Kadının Saadeti: Terbiye-i Diniyede Saklı Bir Hazine
Kadının Saadeti: Terbiye-i Diniyede Saklı Bir Hazine
> “Kadınların saadet-i uhreviyesi gibi saadet-i dünyeviyeleri de ve fıtratlarındaki ulvi seciyeleri de bozulmaktan kurtulmanın çare-i yegânesi, daire-i İslâmiyedeki terbiye-i diniyeden başka yoktur!”
(Lem’alar, 24. Lema)
********
Zamanımızda kadın, bir yönüyle yükseltiliyor gibi gösterilirken, diğer yönüyle tarih boyunca hiç olmadığı kadar yıpratılmakta ve yozlaştırılmaktadır. Sözde özgürlüklerin, moda akımlarının, reklamların ve modern eğlence kültürünün ortasında kadın, nefsin pençesine terk edilmekte; hakiki saadetten uzaklaştırılmaktadır.
Oysa Bediüzzaman Said Nursî’nin dikkat çektiği gibi, kadının hem dünya hem ahiret saadeti, yalnızca İslâm terbiyesi ile mümkündür. Bu terbiye, kadının fıtratına uygun olan hakiki hürriyeti, izzeti ve fazileti temin eder.

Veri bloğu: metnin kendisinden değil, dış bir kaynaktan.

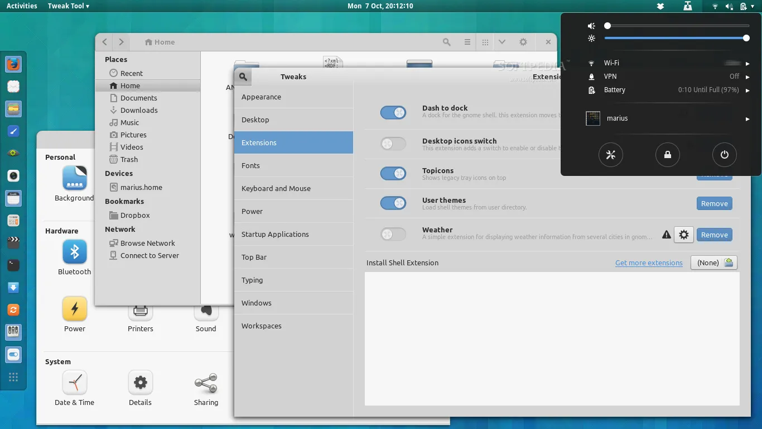
Task: Enable the Desktop icons switch extension
Action: tap(393, 144)
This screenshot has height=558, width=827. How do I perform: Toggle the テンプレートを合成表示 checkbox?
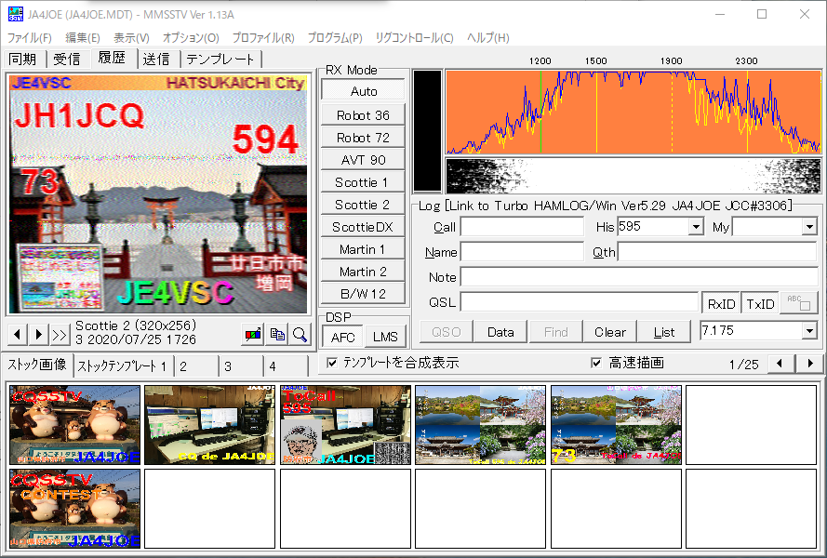(x=332, y=364)
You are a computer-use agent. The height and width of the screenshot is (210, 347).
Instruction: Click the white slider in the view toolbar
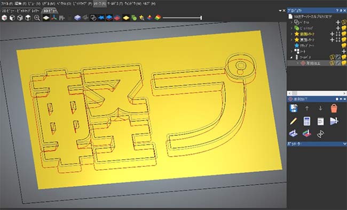coord(182,18)
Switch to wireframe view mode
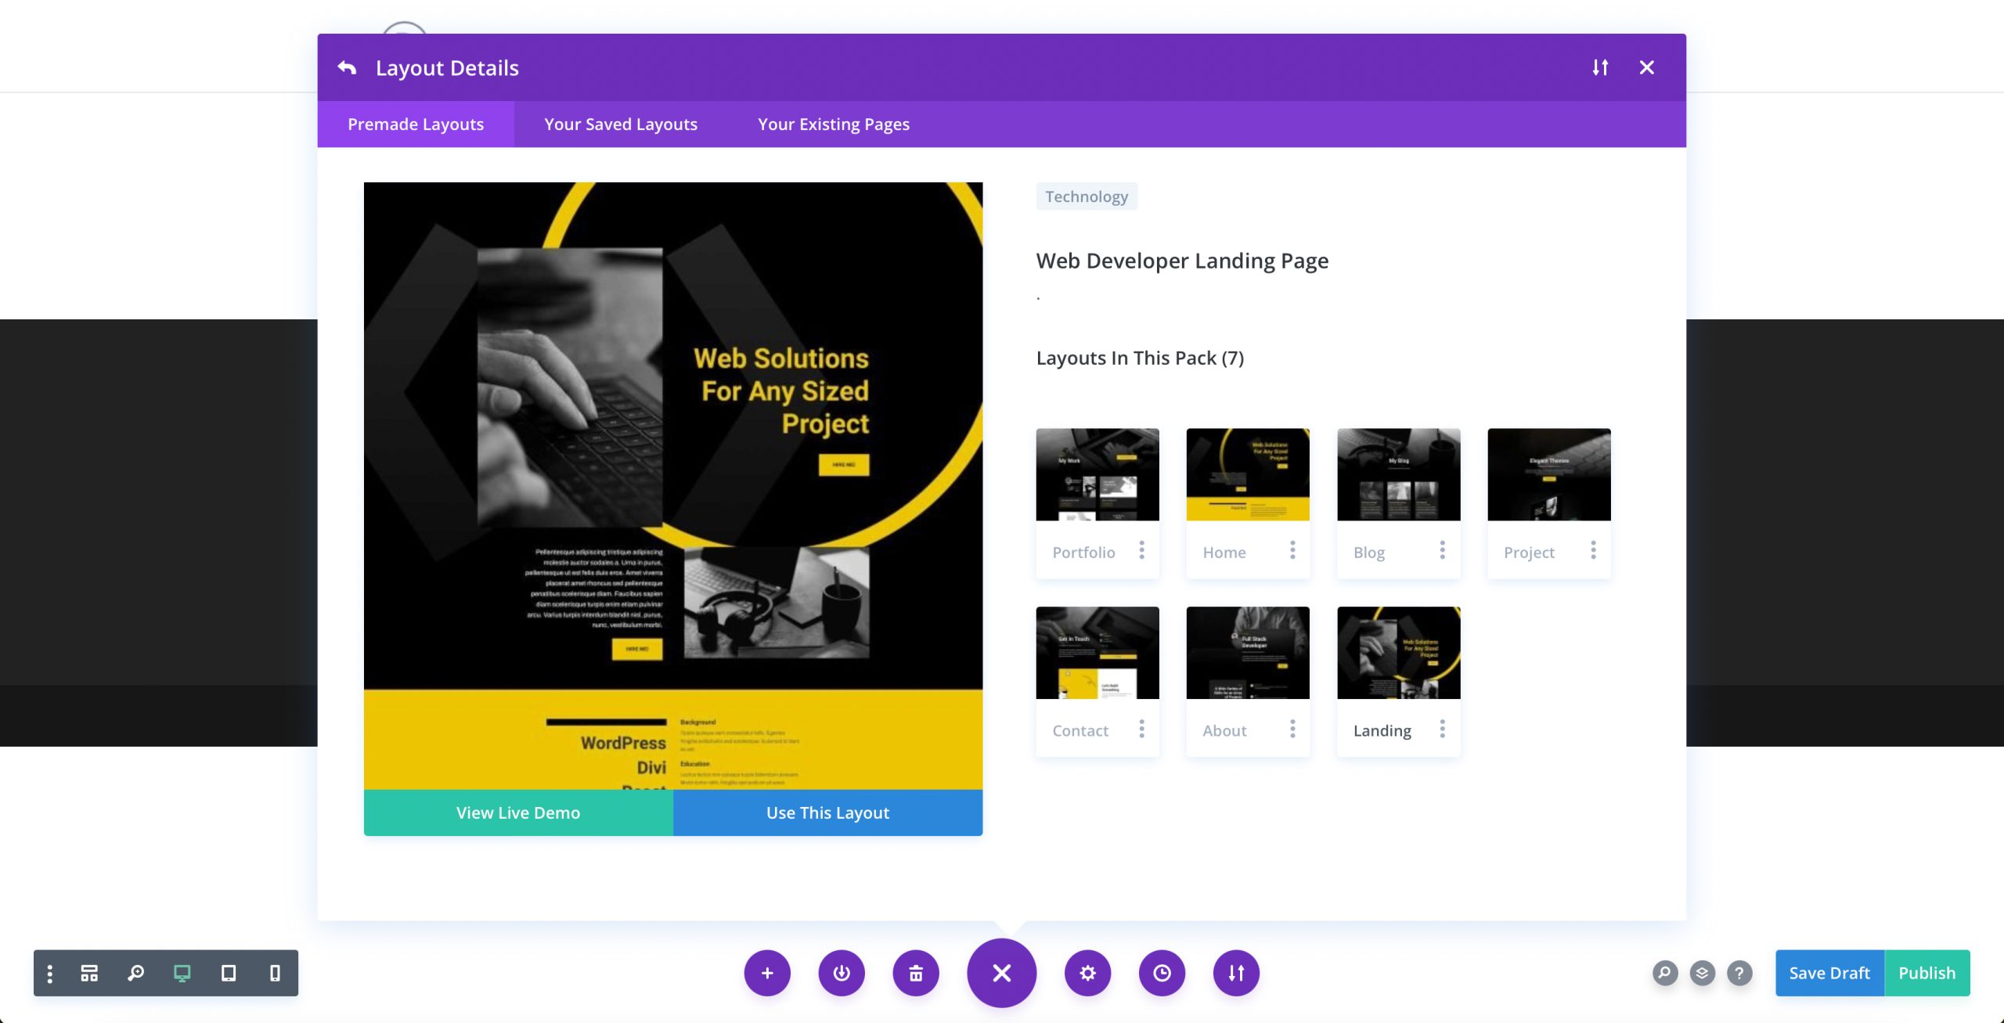Screen dimensions: 2004x1023 coord(88,973)
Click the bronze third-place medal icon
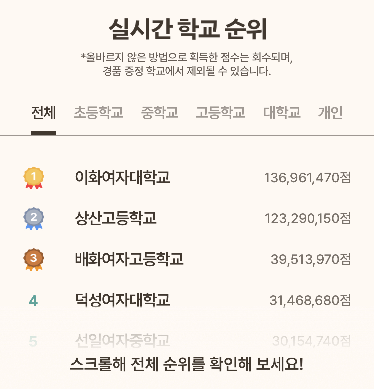This screenshot has height=389, width=374. [x=33, y=259]
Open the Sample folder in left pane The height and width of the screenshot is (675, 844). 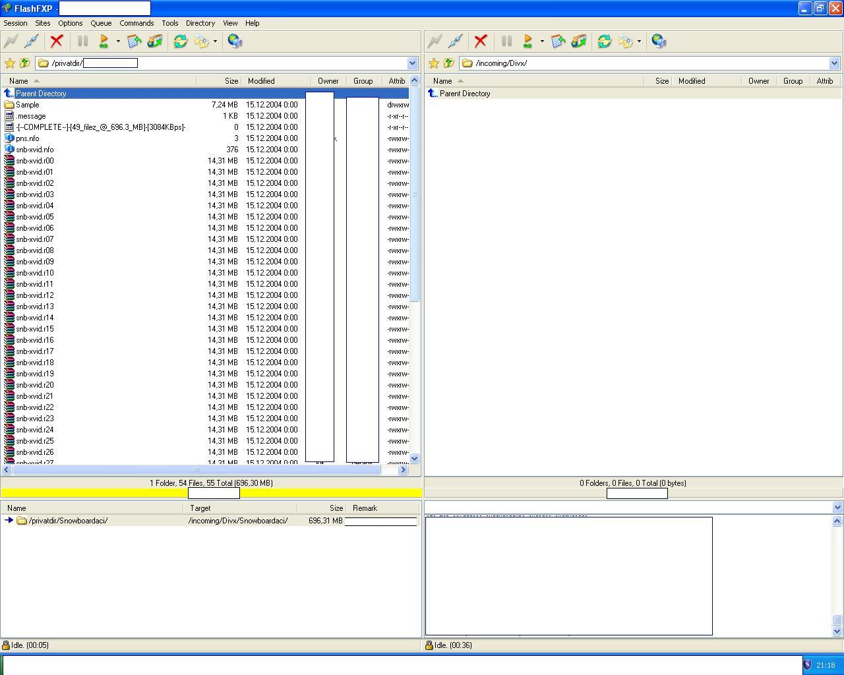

Fıtrata Aykırı Bir Değişim: Kadının Zorlanmış Dönüşümü
Kadın, yaratılışı gereği naif, şefkatli, merhametli ve hayâ sahibidir. Bu hasletler, onun ulvî seciyeleridir. Ne var ki modern hayat, bu özellikleri zayıflık gibi sunmakta; kadını erkekleşmeye, iffetsizleşmeye, rekabetçi ve gösterişçi bir ruha bürünmeye zorlamaktadır. Neticede kadın, fıtratına ters düşen bir yaşama itildiği için hem iç dünyasında çatışma yaşamakta, hem de aile ve toplum yapısını zayıflatmaktadır.
Terbiye-i Diniye: Kadının Gerçek Sığınağı
İslâm terbiyesi ise kadına, yaratılışına en uygun hayat biçimini sunar. Ona iffet zırhını, hayâ kalkanını, şefkat tahtını verir. Kadın, bu terbiye ile hem haysiyetini korur, hem de ailede ve toplumda asli görevlerini huzurla ifa eder. İbadetle, ahlâk ile ve takva ile beslenen bir kadın, sadece kendini değil, nesli de ıslah eder. O, bir medeniyetin mayası olur.
Rusya Misali: Terbiyesizliğin Acı Akıbeti
Bediüzzaman’ın “Rusya’da o biçare taifenin ne hale girdiğini işitiyorsunuz” cümlesi, 20. yüzyıl başlarında yaşanan bir toplumsal facianın özetidir. Komünist ideolojinin “kadını özgürleştirme” bahanesiyle uyguladığı politikalar, kadını aileden koparmış, iffeti hiçe saymış ve neticede onu sadece emek gücü olarak kullanmış; kalbini, ruhunu, anneliğini çürütmüştür. Kadının saadeti değil, çilesi artmıştır.
Netice: Kurtuluşun Yegâne Yolu
Bugün de aynı tehlike farklı formlarda devam etmektedir. Moda, medya, eğlence, kariyer baskısı gibi araçlarla kadın, aslî kimliğinden uzaklaştırılmak istenmektedir. Ancak bu çöküşten kurtuluş, yalnızca İslâm’ın eğitim ve edep dairesine dönmekle mümkündür.
Kadın, ancak bu dairede hem dünya huzurunu, hem de ahiret selametini elde eder. Hem kendisi saadete kavuşur, hem de topluma huzur yayar. Çünkü o, terbiye edilmiş bir kalple hem bir eş, hem bir anne, hem de bir nesil mimarı olur.
Özet:
Bu makale, kadının dünya ve ahiret saadetinin yalnızca İslâmî terbiyeyle mümkün olduğunu vurgular. Modern hayatın kadını fıtratına aykırı bir şekilde şekillendirmeye çalıştığı; bunun da iç huzursuzluk, aile çözülmesi ve toplumsal yozlaşmaya sebep olduğu belirtilmiştir. Bediüzzaman’ın örnek verdiği Rusya misaliyle, terbiye-i diniyenin ne kadar hayati bir korunma kalkanı olduğu gösterilmiştir. Sonuç olarak, kadın için kurtuluş ve huzur; ancak İslâm’ın rahmetli ve fıtrî dairesinde mümkündür.